Всё, что нужно знать о Петербурге

Часть 2 глава 5

    Продолжим далее цитировать записки Берхгольца, так как из них выясняются любопытные подробности постройки колокольни собора. Под 6 июня 1723 года Берхгольц записал: ветром совершенно согнуло крест на церкви в Петровской крепости», а под 30 сентября того же года: «в истекшем сентябре месяце здесь начали прекрасный большой шпиц на Петропавловской крепости покрывать сильно вызолоченными в огне медными листами; но перед тем еще наверху его поставили летящего, вызолоченного ангела (величиной более, чем в рост человеческий), в руке которого по ветру поворачивается знамя» (*40 прим.) — последняя фраза Берхгольца может вызвать некоторое недоумение — едва ли ангел имел в руках знамя, а не крест ­ постановку такой фигуры на шпице православной церкви едва ли разрешило духовенство, и нужно думать, что Берхгольц ошибся. Теперешний ангел не Петровский, а более позднего, как увидит читатель из дальнейшего изложения, времени. Сохранились еще некоторые данныя о колокольне Петропавловского собора Петровского времени: «по крепости шло в 1719 году золочение 198 футового шпица соборной башни от подошвы, имевшей вышины 345 футов. Шпиц обит медными листами весом в 744 пуда 26 фунтов (*41 прим.)

     Петровское повеление «о поспешении» в постройке башни городской или Петропавловской колокольни было выполнено, самая же церковь строилась действительно, не спеша; в год смерти Петра Великого стены еще не были возведены до сводов, и гроб Петра Великого принесли в недоконченный собор и поставили над землею; в этом положении гроб находился до 31 мая 1731 года (*42 прим.), когда его, наконец, предали земле; самое же освящение Петропавловского собора совершилось 29 июня 1733 года.

     Оно не сопровождалось особенно торжественною церемониею, так как императрица Анна Иоанновна носила глубокий траур по умершей своей сестре цесаревне Екатерине Ивановне, похороненной 26 июня в Александро­Невском монастыре. Особенно бросилось петербуржцам в глаза при церемонии освящения церкви, что все кавалеры ордена Андрея Первозванного были в траурных мантиях (*43 прим.).

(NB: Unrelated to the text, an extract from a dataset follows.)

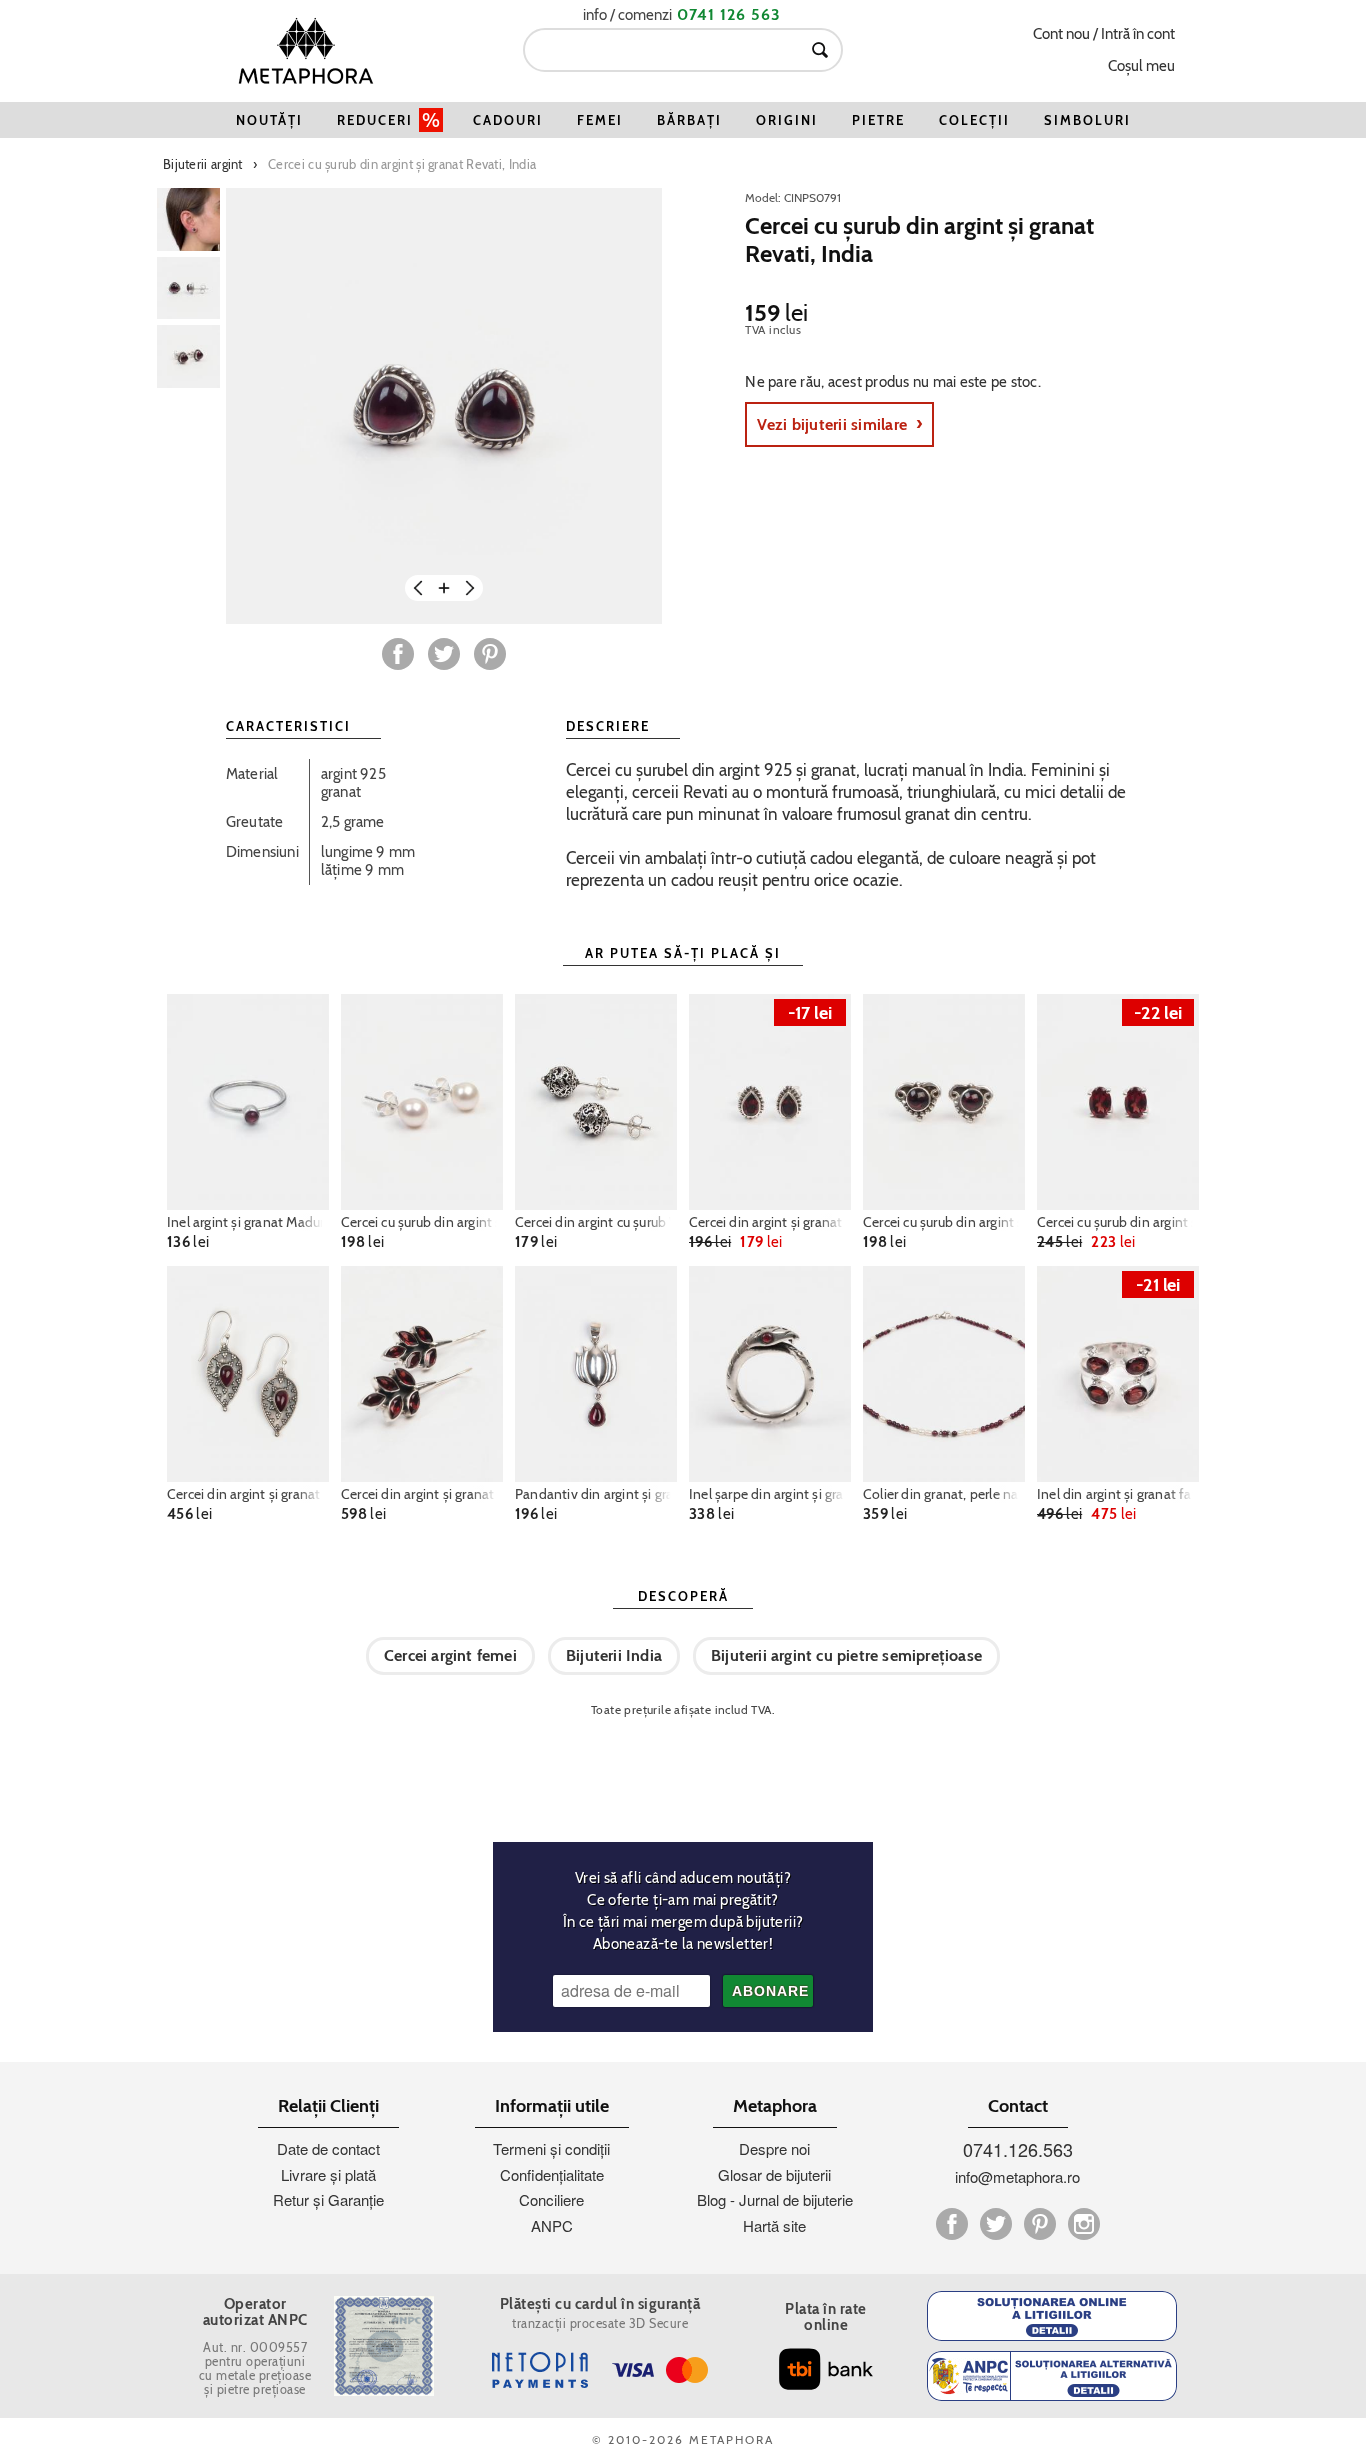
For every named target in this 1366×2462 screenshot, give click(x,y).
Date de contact (328, 2148)
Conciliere (551, 2199)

     Петропавловский собор строился по проекту петровского зодчего Джузепо Трезини, первого из архитекторов, прибывшего из заграницы в Россию. Джузепо Трезини—его русские люди переделали в Андрея Екимовича Дрезина ­ каким образом Джузепо Трезини стал Андреем Екимовичем, конечно, объяснить невозможно, но эту подпись, это обращение мы встречаем в официальных бумагах даже такого учреждения, как Академия Наук, которая, казалось, могла бы не перековерковать иностранные имена — был, собственно говоря, инженер, а не архитектор, но вследствие условий русской действительности ему приходилось быть и архитектором и сочинять проекты чуть ли не всех наиболее главных построек Петербурга Петра Великого. И если бы сохранились только подписанные проекты Трезини, тогда мы могли бы составить мнение не только о творчестве Трезини, но и о физиономии Петербурга Петровского времени, о тех постройках первоначального стиля примитива, которые несомненно были в Петербурге, но, и проекты эти, как и самые постройки не сохранились, и тщетно мы пытаемся их возобновить, мы имеем лишь даты утверждения того или иного трезининского проекта, даты закладки здания и только. А этого, конечно, очень недостаточно. И когда мы смотрим на Петропавловскую колокольню, то никаким образом мы не можем утверждать, что перед нами Петровское здание, что перед нами результаты творчества Трезини.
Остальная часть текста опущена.